A substantial number of §1983 plaintiffs allege that their constitutional rights were violated as a result of a law enforcement officer’s perjurious grand jury or trial testimony. These claims typically assert violations of one or more of the following constitutional rights: (1) the due process right to a fair criminal trial; (2) deprivation of liberty from fabrication of evidence; and (3) the Fourth Amendment right to be free of “malicious prosecution.”

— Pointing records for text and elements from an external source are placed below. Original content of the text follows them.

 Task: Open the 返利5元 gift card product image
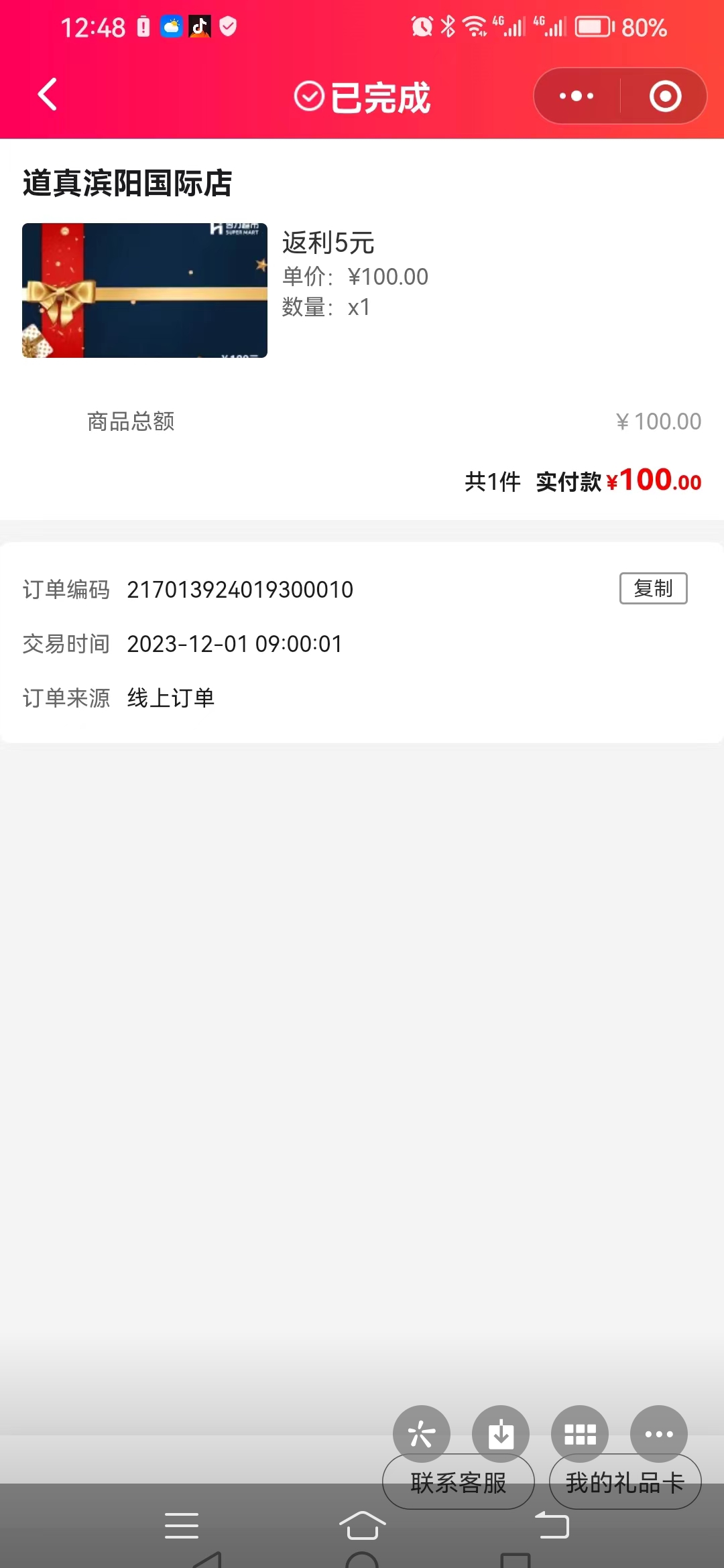click(x=145, y=290)
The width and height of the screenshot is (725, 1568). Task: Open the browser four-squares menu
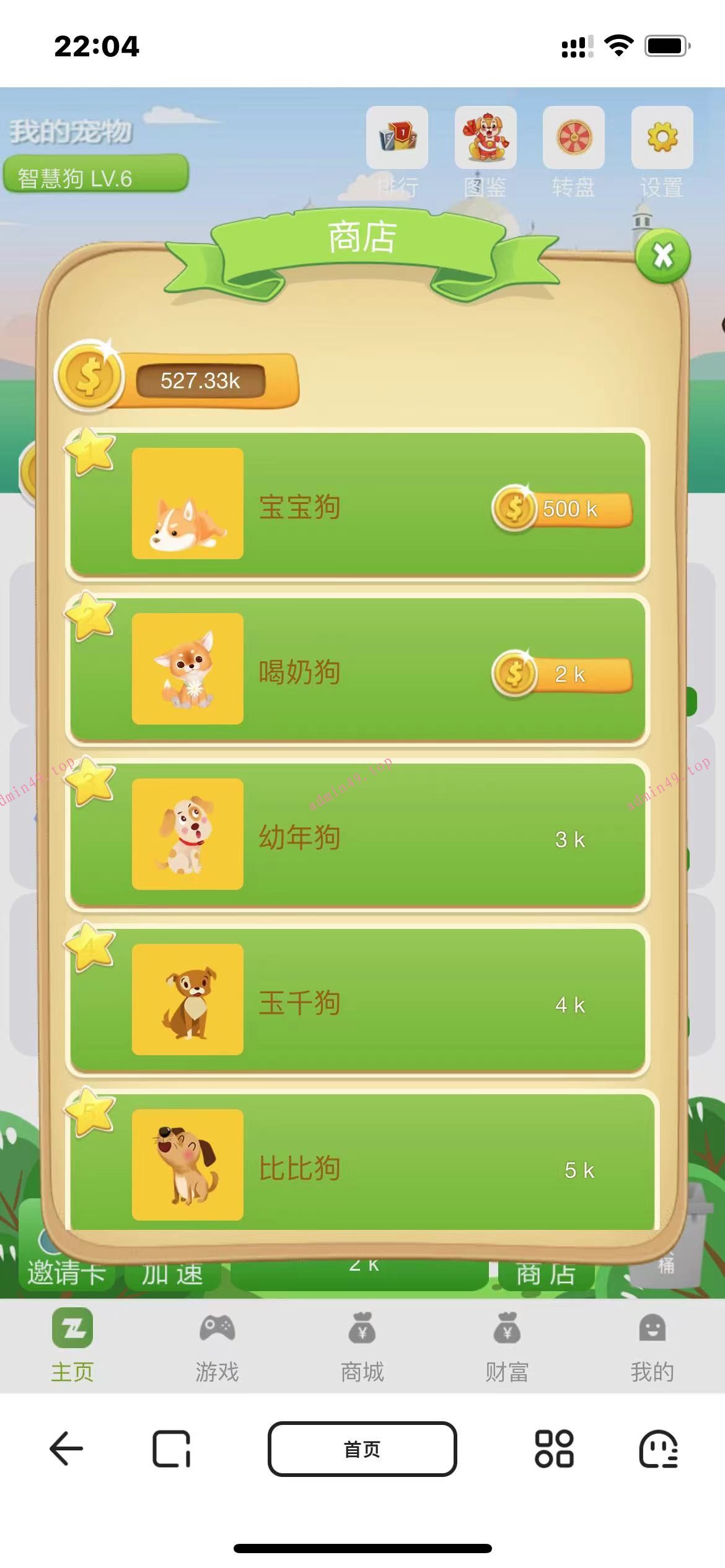click(x=554, y=1449)
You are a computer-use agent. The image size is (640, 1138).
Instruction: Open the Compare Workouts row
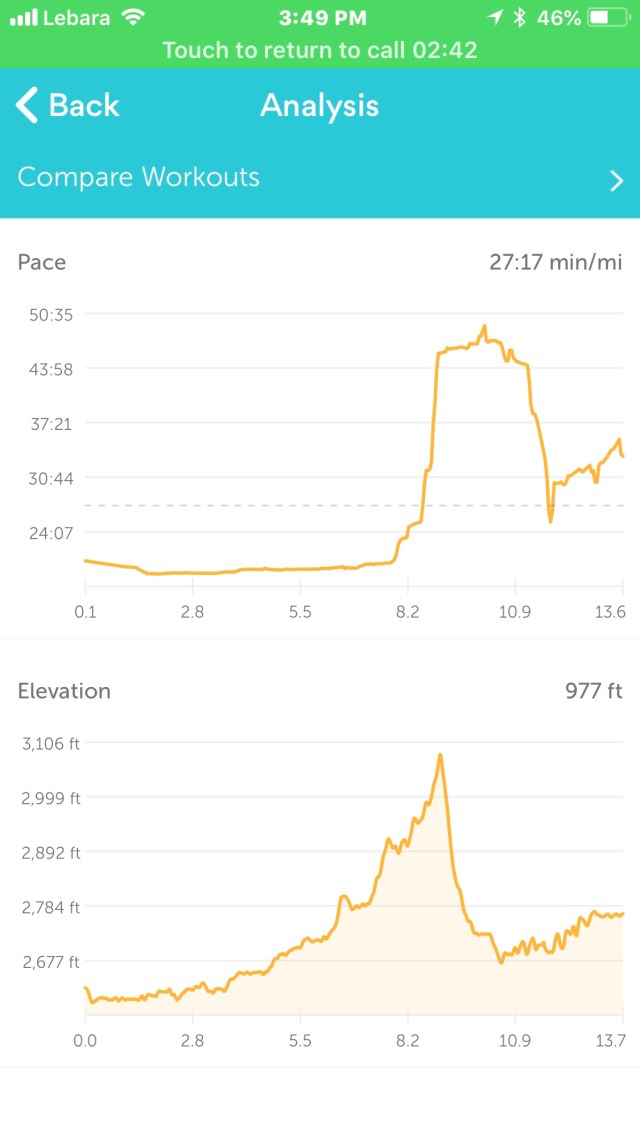click(x=320, y=178)
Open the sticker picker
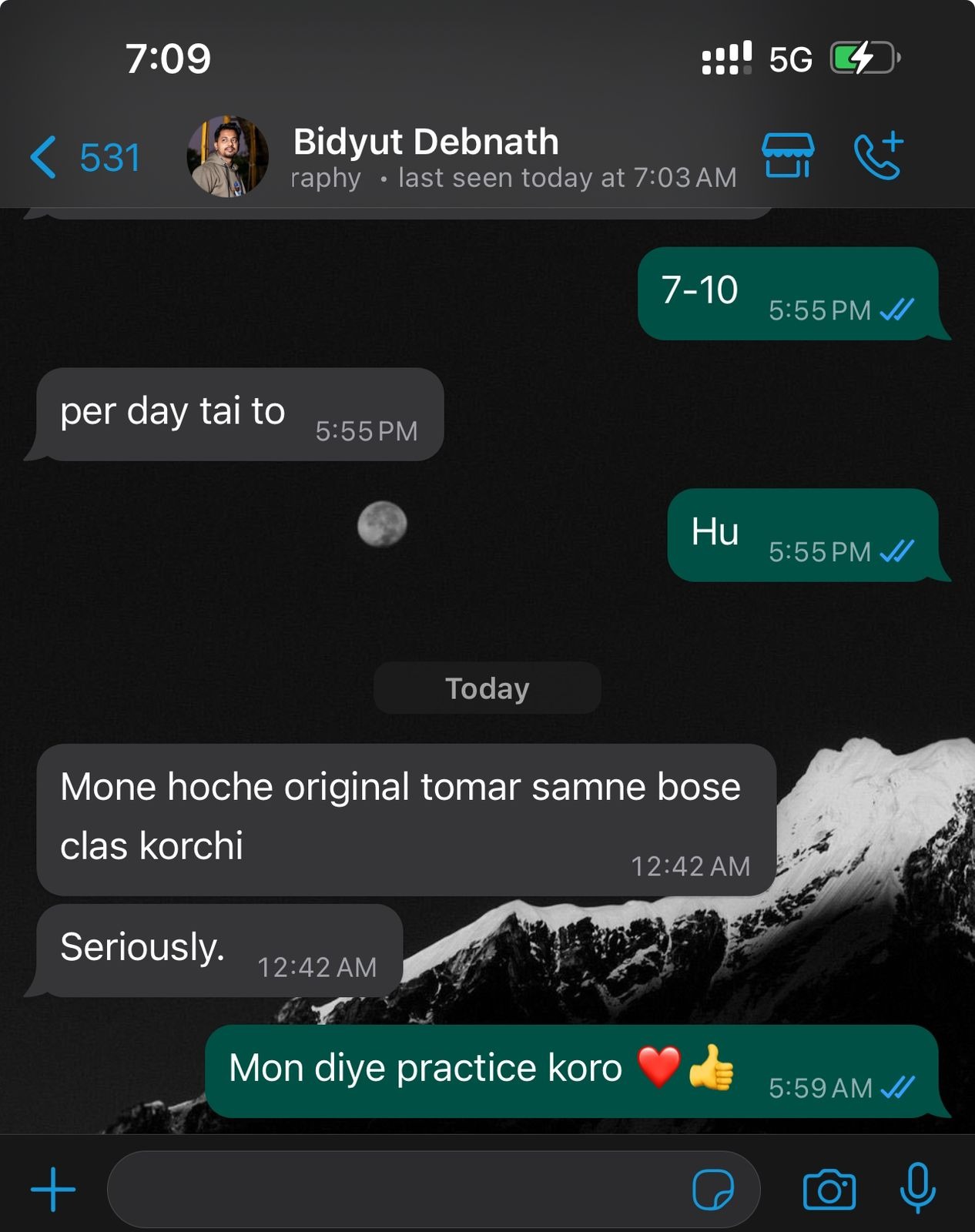Screen dimensions: 975x1232 pos(713,1190)
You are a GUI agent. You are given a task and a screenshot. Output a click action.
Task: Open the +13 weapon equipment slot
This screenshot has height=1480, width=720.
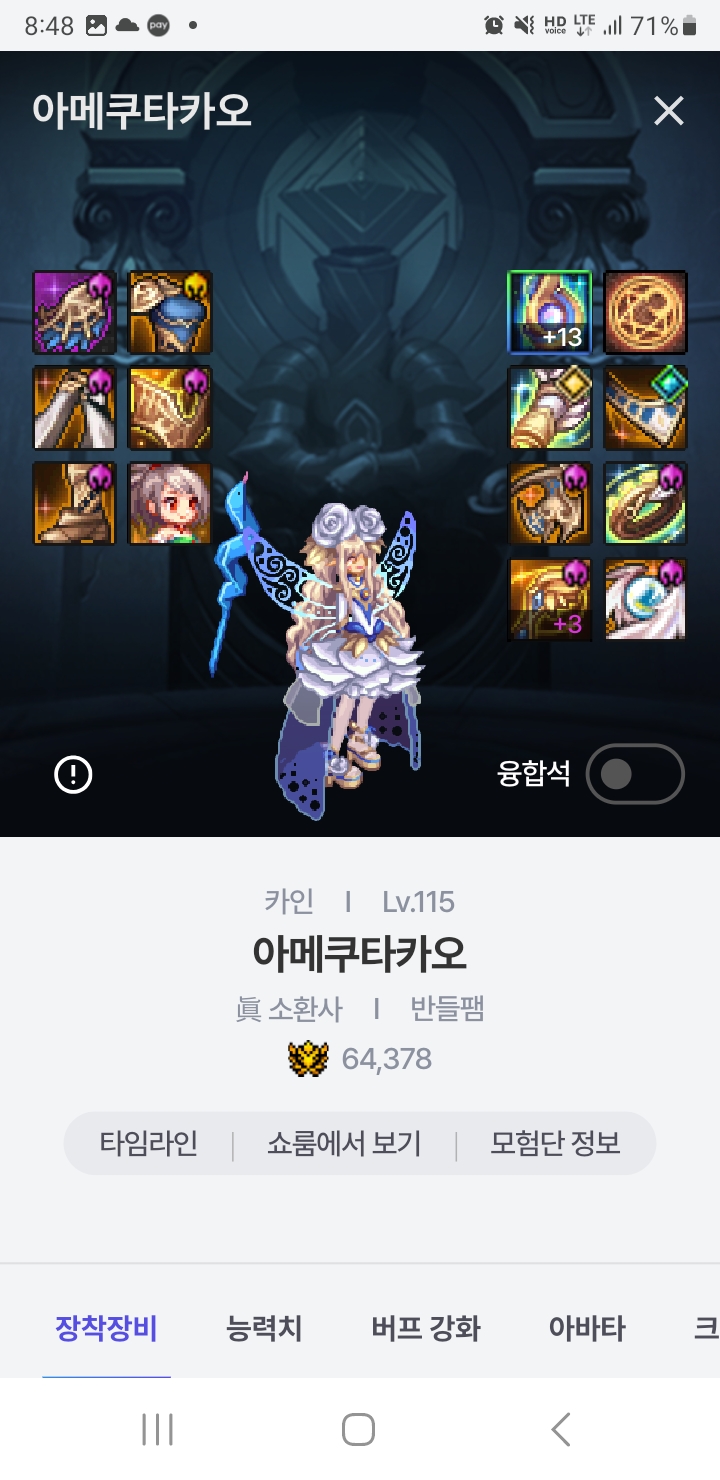coord(549,312)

For a §1983 claim based upon a law enforcement officer’s perjurious testimony to succeed, the plaintiff will have to overcome the officer’s absolute witness immunity. The U.S. Supreme Court has granted absolute immunity to law enforcement officers who testify either at a criminal trial, Briscoe v. LaHue, 460 U.S. 325 (1983), or before a grand jury, Rehberg v. Paulk, 566 U.S. 356, 132 S. Ct. 1497 (2012). This absolute immunity applies regardless of how malevolent the officer’s wrongdoing, or how injurious it was to the arrestee, and even if it caused a wrongful conviction. The decision in Rehberg not only extended Briscoe absolute immunity for trial testimony to grand jury testimony, but also held that absolute immunity encompasses an officer’s preparation for testifying, as well as an alleged conspiracy to give perjurious testimony. The court reasoned that if absolute immunity did not encompass witness preparation and an alleged conspiracy to give false testimony, the §1983 plaintiff would be able to circumvent the immunity by claiming damages not for the officer’s testimony itself, but for his conduct in preparation for the testimony. “In the vast majority of cases involving a claim against a grand jury witness, the witness and the prosecutor … engage in preparatory activity, such as a preliminary discussion in which the witness relates the substance of his intended testimony.” Rehberg, 132 S. Ct. at 1506-07. The court refused to allow absolute witness immunity to be “so easily frustrated.” Id. at 1507 (footnote omitted). Rehberg is strong medicine indeed!